Chinese state media has repeatedly accused Zenz, whose research has widely been cited in Western media reports on the situation in Xinjiang, of being “a right-wing Christian” seeking to slander the CCP.
Xinjiang authorities have threatened legal action against Zenz for telling “blatant lies” and serving as a “puppet of the anti-China forces in the West.”
Some non-Chinese critics have accused Western media and NGOs of over-relying on Zenz, claiming his research is not peer reviewed. It should be noted that the latest documents were not initially provided to Zenz, but the Uyghur Tribunal, which received them in September.
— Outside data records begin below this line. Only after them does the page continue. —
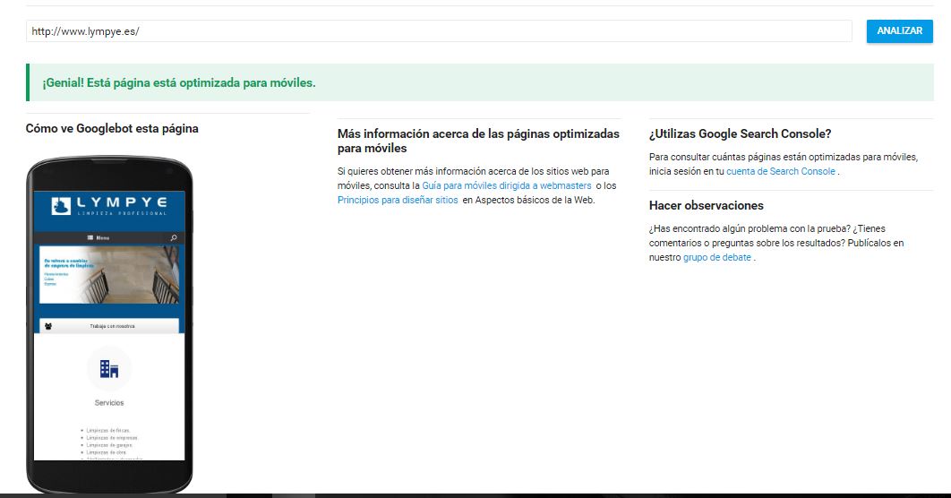This screenshot has height=498, width=951.
Task: Click the search magnifier icon in phone preview
Action: [x=174, y=238]
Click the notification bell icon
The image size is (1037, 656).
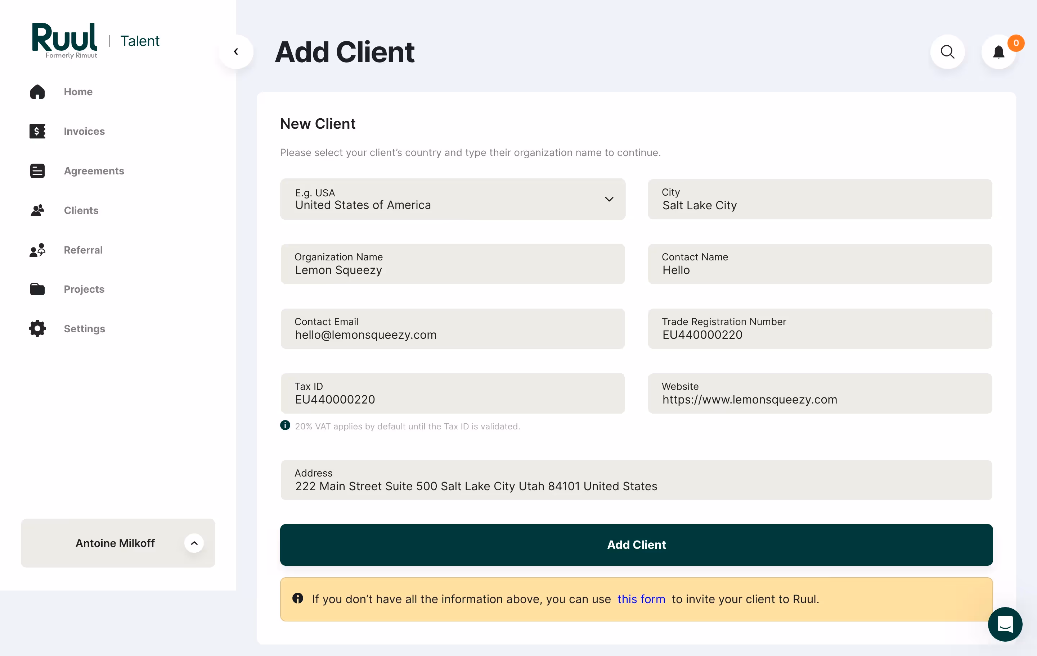pos(1000,52)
The tribunal then asked Zenz to analyze them.
Britain’s Guardian newspaper reported that the original Xinjiang Papers were peer reviewed by James Millward, a professor at Washington, D.C.’s Georgetown University who teaches Chinese, Central Asian and world history; and David Tobin, a lecturer in east Asian studies at Britain’s University of Sheffield.
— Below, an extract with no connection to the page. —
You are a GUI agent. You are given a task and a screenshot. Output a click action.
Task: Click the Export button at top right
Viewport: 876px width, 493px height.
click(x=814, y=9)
According to Tobin, evidence supports Zenz’s argument “that targeting of Uyghurs intensified under Xi Jinping’s commands.”
Tobin, who read the official documents which make up the Xinjiang Papers, found their “content matches what we have observed in mosque demolitions, mass internment, coercive birth controls, forced labor, ‘population optimization’ as euphemism for dispersal, and ‘Sinicization (changing through Chinese influence) of religion.’ ”
He found “the documents demonstrate how policy in Xinjiang is designed, disseminated, and implementation monitored and policed by top levels of the party-state.”
Millward also said he is confident the documents he reviewed “are scans of original Chinese government documents,” which are “substantially the same” as documents obtained (but not published or made available) by The New York Times.
Following the 2019 Times expose, the Xinjiang government alleged the newspaper’s report had been “fabricated” at the behest of hostile domestic and foreign forces.
Xinjiang’s opaque media environment complicates efforts at verification.
However, the testimony of camp survivors and other witnesses, and the work of scholars, rights activists and investigative reporters, has been consistent with many of the allegations.
Satellite imagery has demonstrated the existence of internment camps and provided evidence of mosque demolitions.
In July 2019, the United Nations’ top human rights body called on Beijing to provide “meaningful access to Xinjiang for independent international observers, including for the U.N. High Commissioner for Human Rights.”
In October 2020, the United States joined 38 other U.N. member states in condemning abuses against the Uyghurs. The U.S. government and others say some of those abuses are tantamount to genocide.
China has denied the allegations, claiming that many of the measures target the "three evils of terrorism, extremism, and separatism" in Xinjiang.
China has denied the existence of internment camps, claiming they are part of a “vocational education and training program," and accusations of forced labor. It claims jobs programs for Uyghur and other Muslim minorities, like the vocational education and training centers, are intended to reduce poverty (and the roots of extremism).
Beijing has also denied allegations that it is attempting to reduce the Uyghur population through family planning policies, or infringe on religious rights through mosque "rectification" programs and other policies that critics say curtail traditional expressions of religious faith and Uyghur culture.
Beijing says the allegations of genocide and forced labor are aimed at halting China's development.
The United Nation Genocide Convention defines genocide as acts of killing and other measures intended to destroy a national, ethnic, racial or religious group, in whole or in part.
Cultural genocide does not qualify as genocide under the U.N. Genocide Convention. But Zenz and others argue that Beijing's population control policies against Uyghur Muslims have led to dramatic population declines and fit the legal definition of genocide.